▶ _Directions for this task_: Transcribe the part of the listing that begins with the line containing "Where should I click to: Click the Humidity" and ends with the line containing "point(164,313)". Omit the pictures.

▶ _Entries_:
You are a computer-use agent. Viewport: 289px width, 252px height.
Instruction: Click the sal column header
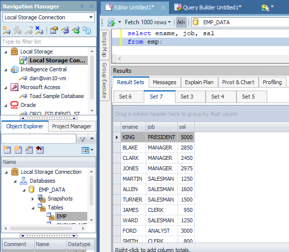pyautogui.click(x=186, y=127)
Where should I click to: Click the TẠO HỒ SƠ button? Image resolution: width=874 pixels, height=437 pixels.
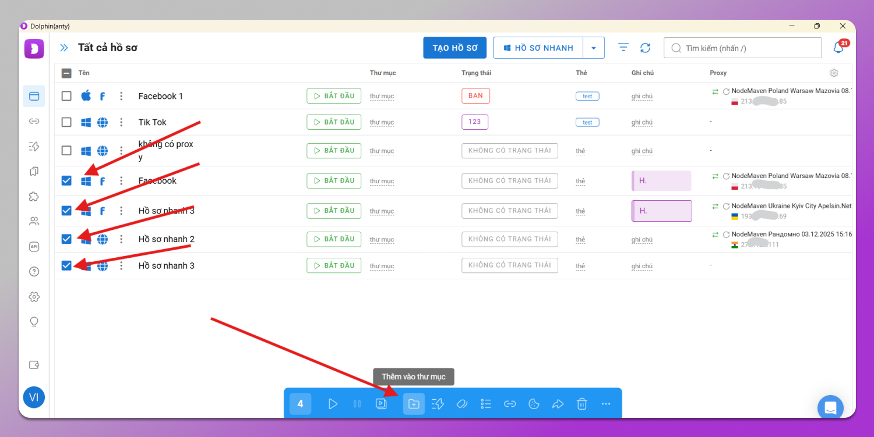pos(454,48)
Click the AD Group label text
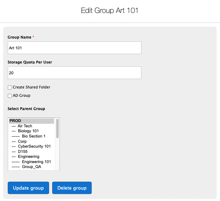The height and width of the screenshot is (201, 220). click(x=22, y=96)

--

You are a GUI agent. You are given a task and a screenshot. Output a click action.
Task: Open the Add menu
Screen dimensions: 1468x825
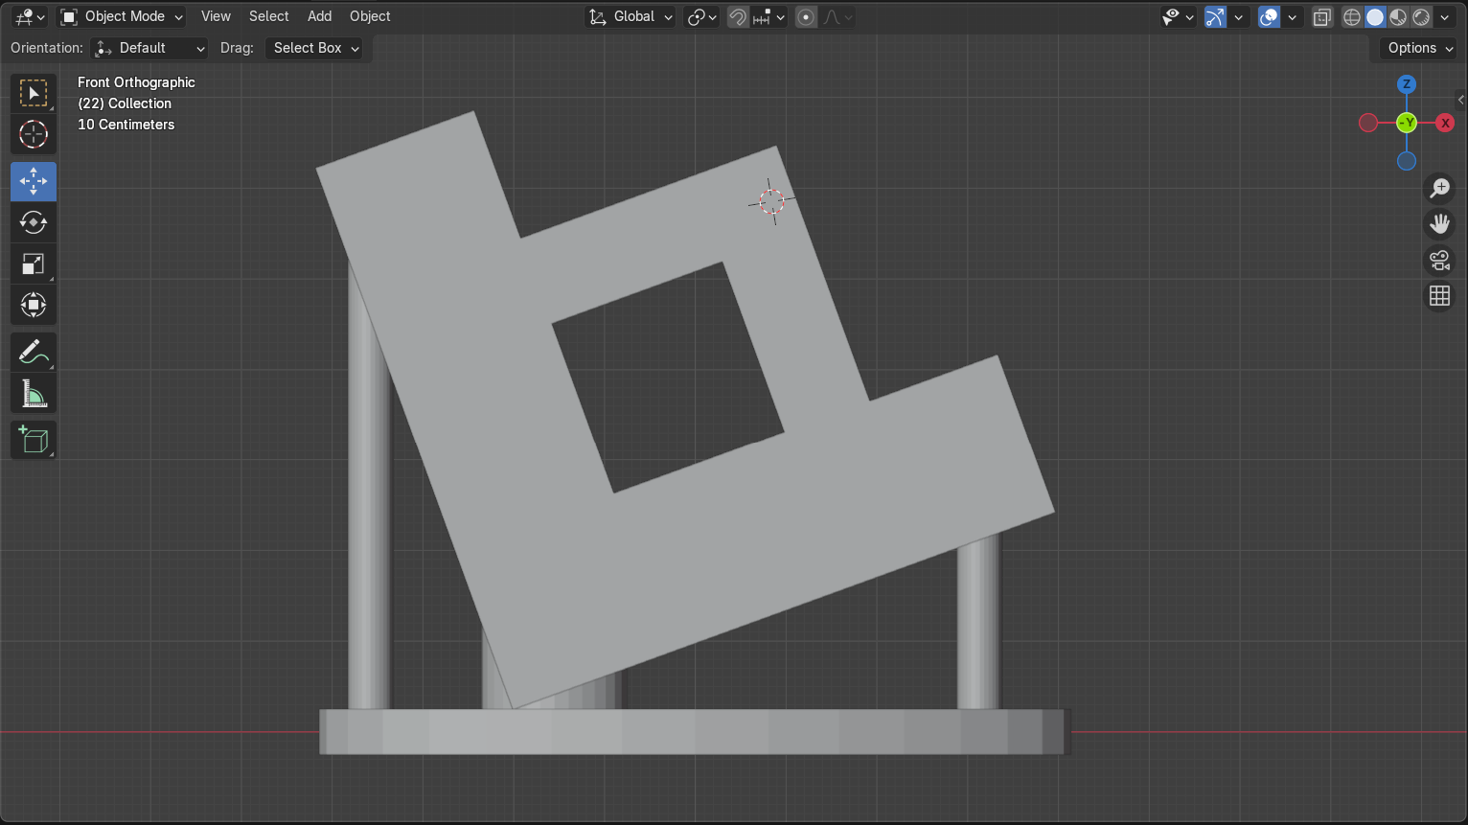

==

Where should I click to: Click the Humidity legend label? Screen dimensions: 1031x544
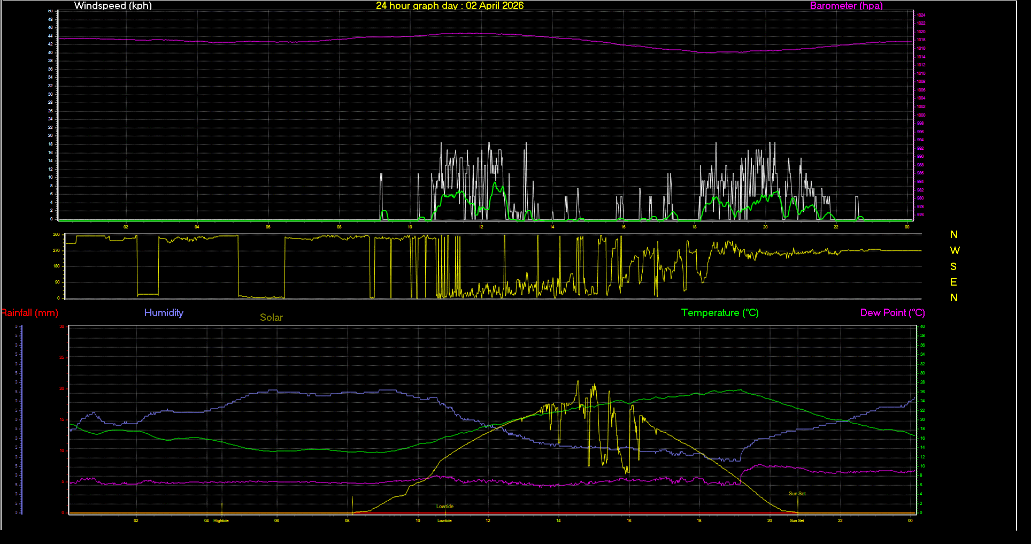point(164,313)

▶ _The answer_:
Where should I click to: Click the Humidity legend label? Screen dimensions: 1031x544
point(164,313)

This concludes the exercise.